**Aufgabe A:** Filtere aus den Einträgen jede Zeile heraus, die die Zeichenfolge „Where“ enthält, und übernimm diese Zeilen unverändert.

**Vorliegender Text:**
================================
Werbung

Welthandel: Die Folgen der US-Zollpolitik für Vietnam

Washingtons neuer Handelskrieg stellt Hanois exportorientierte Wachstumsstrategie auf die Probe

  • Tung Nguyen
  • Lesedauer: 7 Min.
Textilexporte in die USA werden wegen der US-Zölle für Vietnam schwieriger: Arbeiter*innen nähen im Juli in einer Bekleidungsfabrik in der Provinz Thai Nguyen Kleidungsstücke.
Textilexporte in die USA werden wegen der US-Zölle für Vietnam schwieriger: Arbeiter*innen nähen im Juli in einer Bekleidungsfabrik in der Provinz Thai Nguyen Kleidungsstücke.

Nach zahlreichen Verhandlungsrunden auf fachlicher und ministerieller Ebene zwischen den USA und Vietnam verhängte US-Präsident Donald Trump Ende Juli einen Zoll in Höhe von 20 Prozent auf alle vietnamesischen Importe sowie 40 Prozent auf sogenannte Transshipment-Waren, also auf Produkte aus China, die über Drittländer umgeleitet werden, um höhere Zölle zu umgehen. Diese Maßnahmen gefährden Vietnams Wachstumsziel von acht Prozent im Jahr 2025 und setzen die exportabhängige Wirtschaft, vor allem die Textil- und Maschinenbaubranche, erheblich unter Druck. Zugleich eröffnen sie dem Land die seltene Gelegenheit, in der zersplitterten globalen Lieferkette aufzusteigen.

Zwar wurden die Zölle gegenüber dem ursprünglich geplanten Satz von 46 Prozent abgesenkt, doch zeigte die vietnamesische Regierung sich von dem Ergebnis enttäuscht. Seit April 2025 hatte Hanoi bei seinem mittlerweile fünften »umfassenden strategischen Partner«, der höchsten Kategorie in der vietnamesischen Diplomatie, immer wieder für einen erheblich niedrigeren Satz geworben.
================================
**Aufgabe B:** Welchen Zollsatz verhängte Donald Trump laut dem Artikel über die US-Zollpolitik Ende Juli auf sogenannte Transshipment-Waren?

Zeilen aus einem Datensatz zur Verortung auf Bildschirmen
================================
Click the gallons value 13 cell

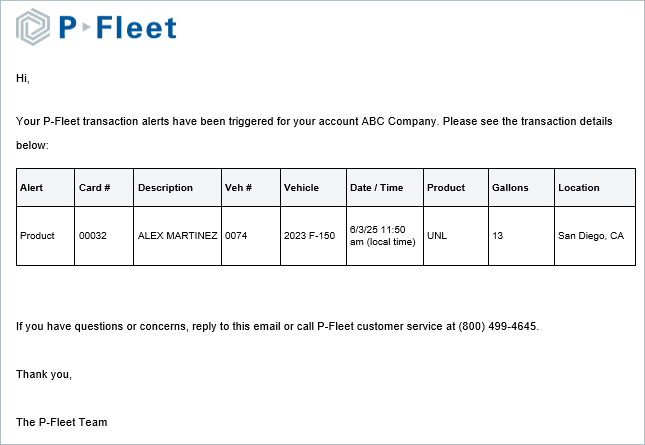(497, 236)
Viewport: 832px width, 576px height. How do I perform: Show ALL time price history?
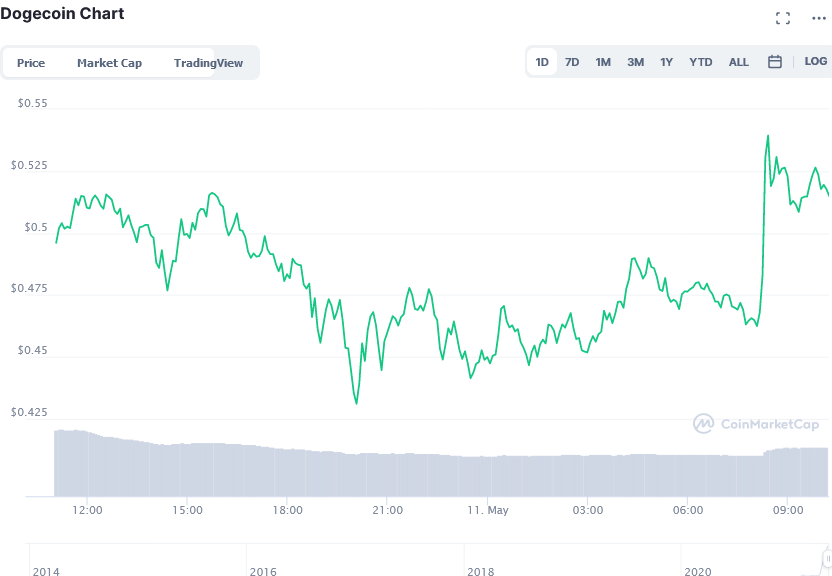739,62
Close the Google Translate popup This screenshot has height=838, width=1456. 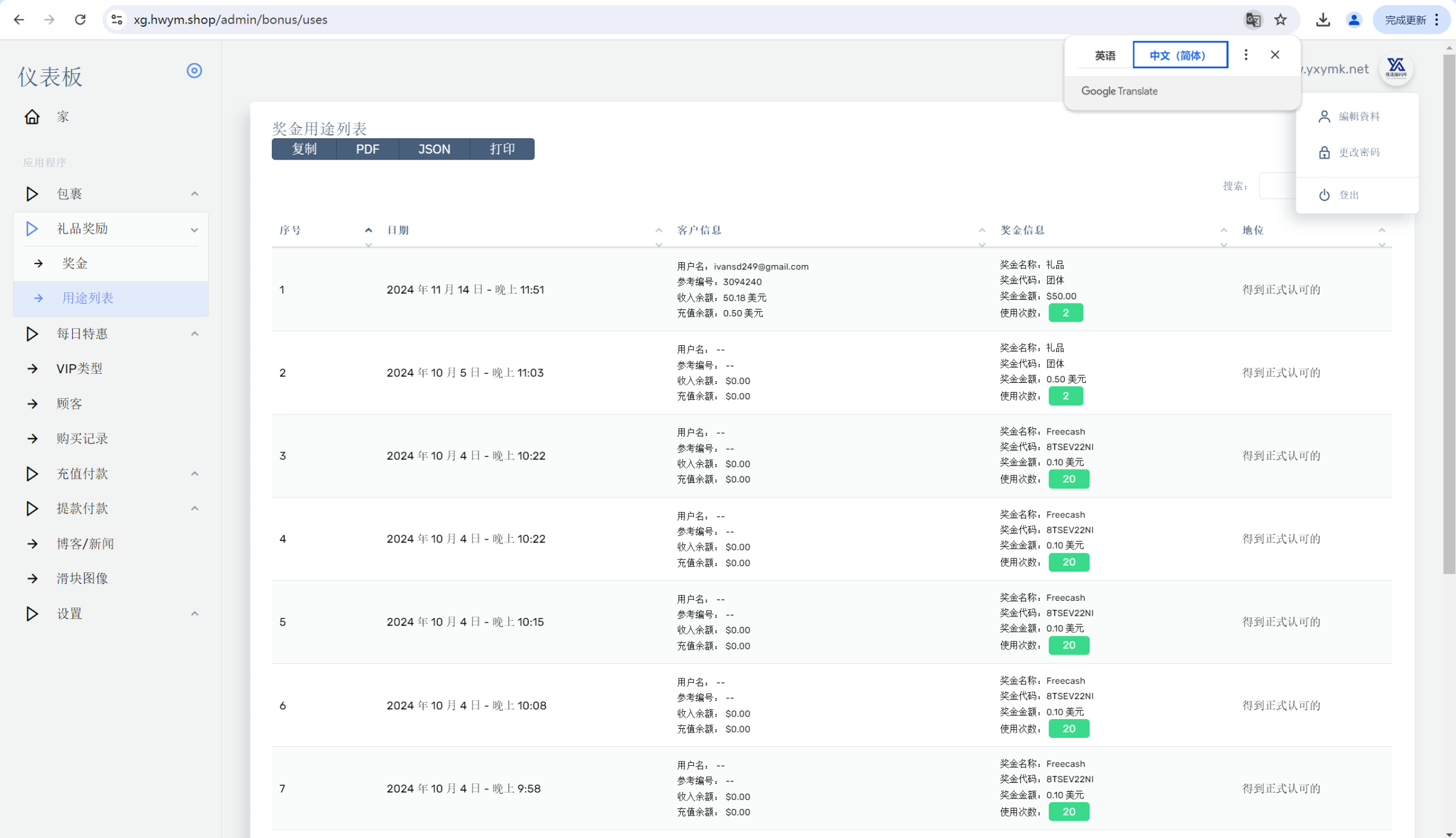coord(1275,55)
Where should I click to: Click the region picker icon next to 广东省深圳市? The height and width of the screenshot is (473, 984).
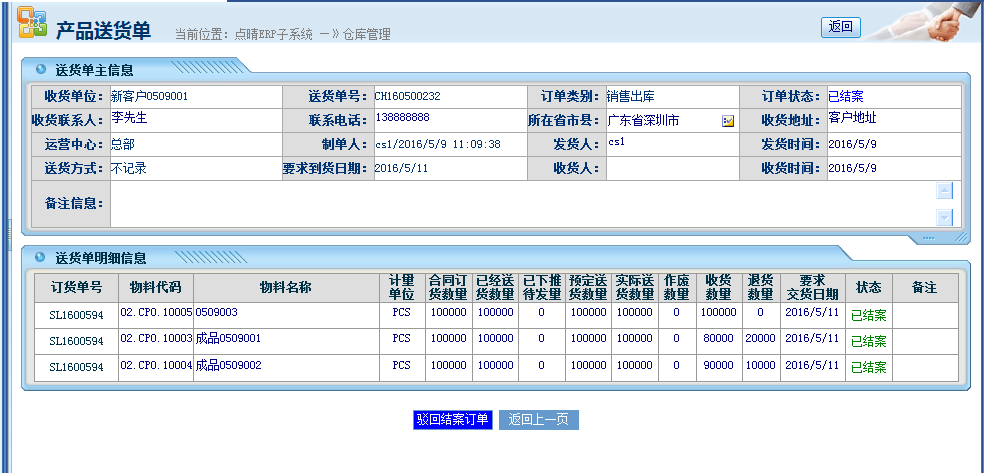click(x=728, y=121)
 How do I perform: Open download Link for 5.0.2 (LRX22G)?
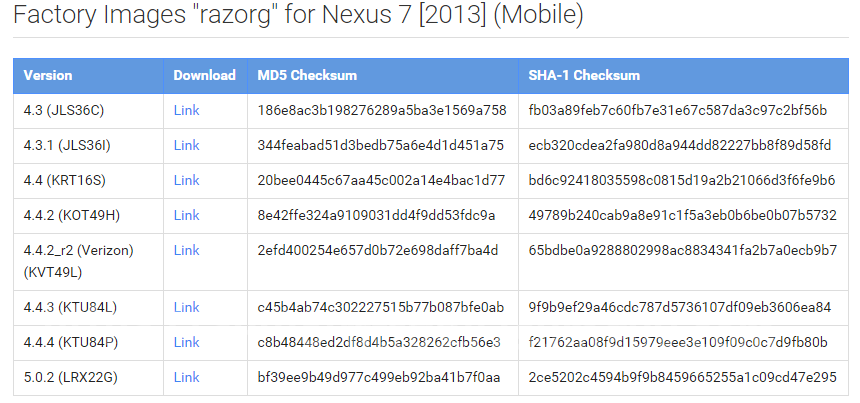[186, 378]
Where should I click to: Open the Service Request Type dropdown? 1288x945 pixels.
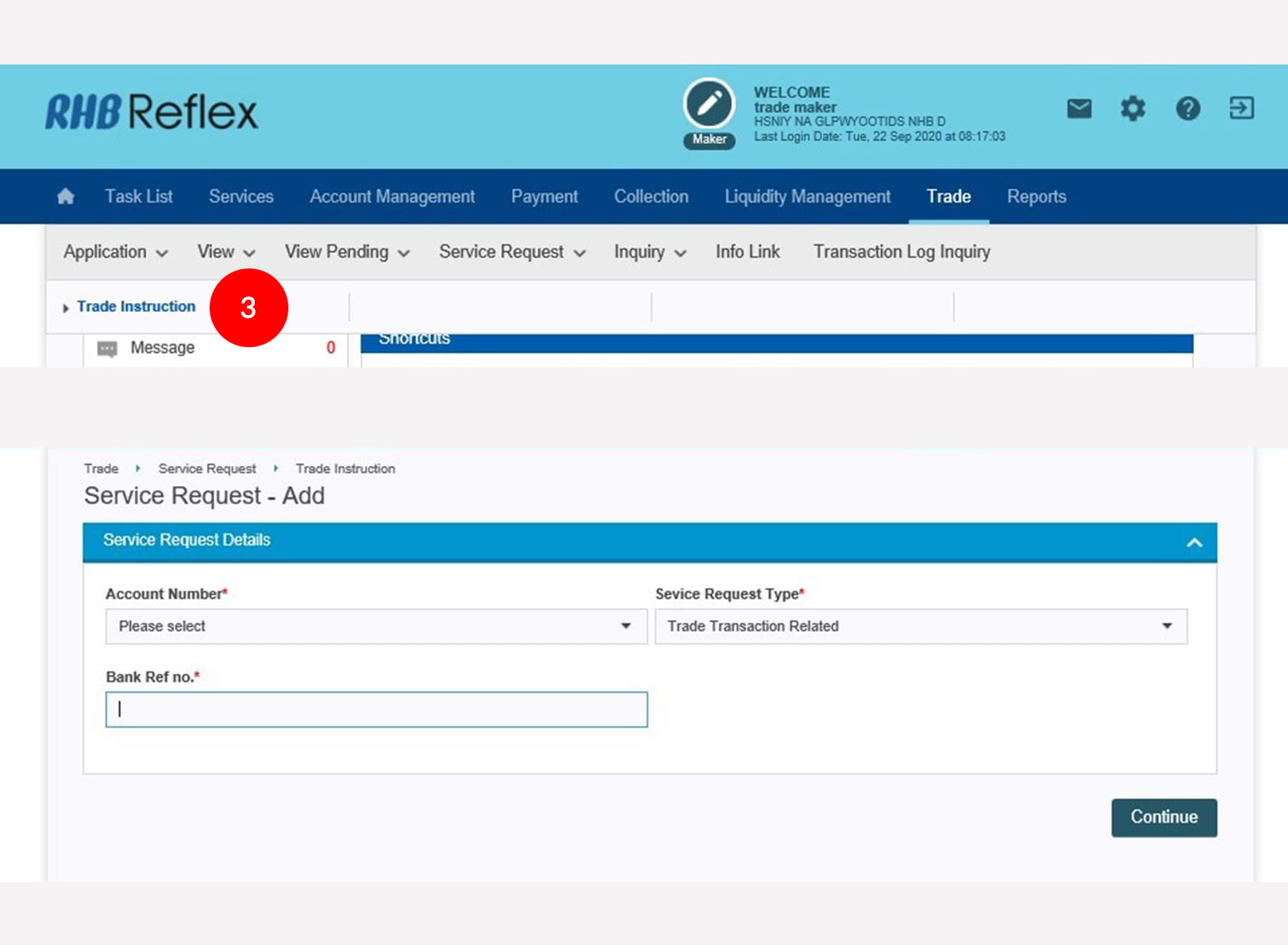pos(920,626)
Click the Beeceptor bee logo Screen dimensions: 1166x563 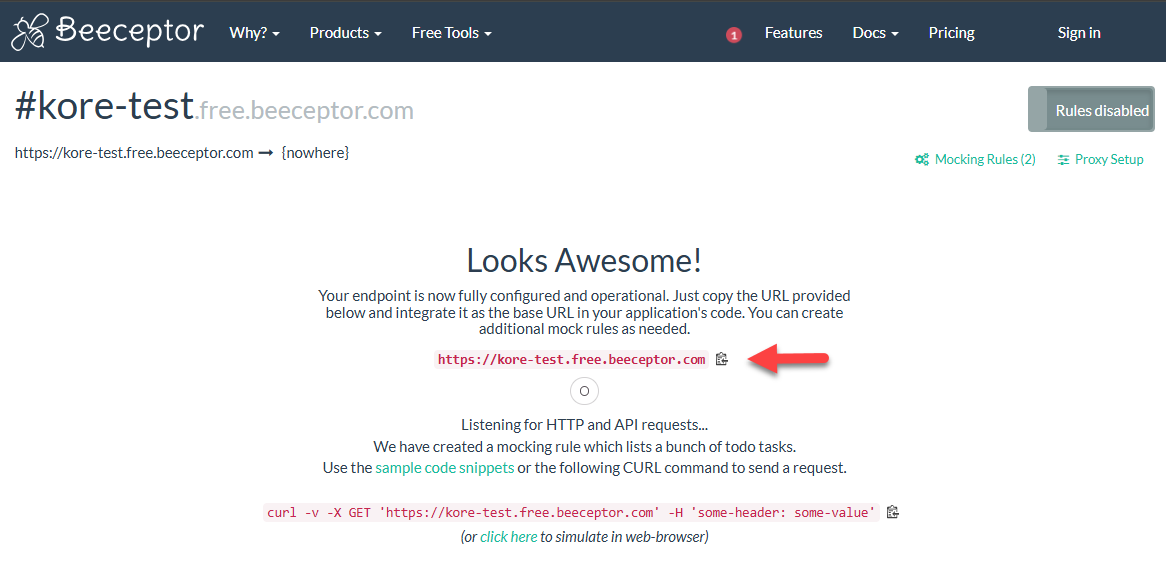29,32
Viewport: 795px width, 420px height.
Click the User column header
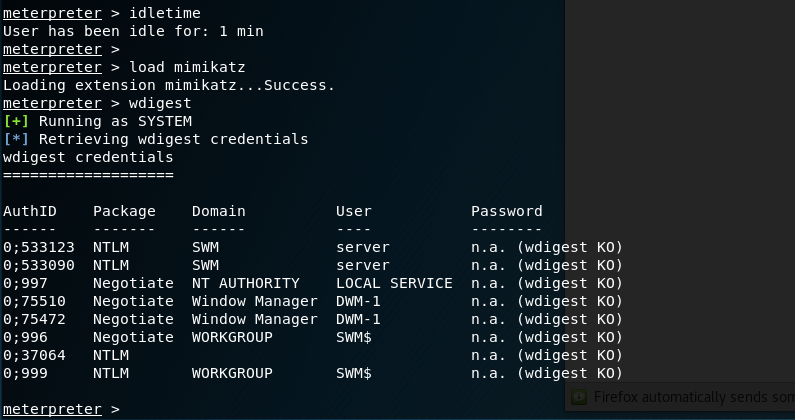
================================
**Erwartete Antwort A:**
Where should I click to: Click the region picker icon next to 广东省深圳市? The height and width of the screenshot is (473, 984).
Where should I click to: Open the Service Request Type dropdown? 1288x945 pixels.

**Erwartete Antwort B:** 40 Prozent.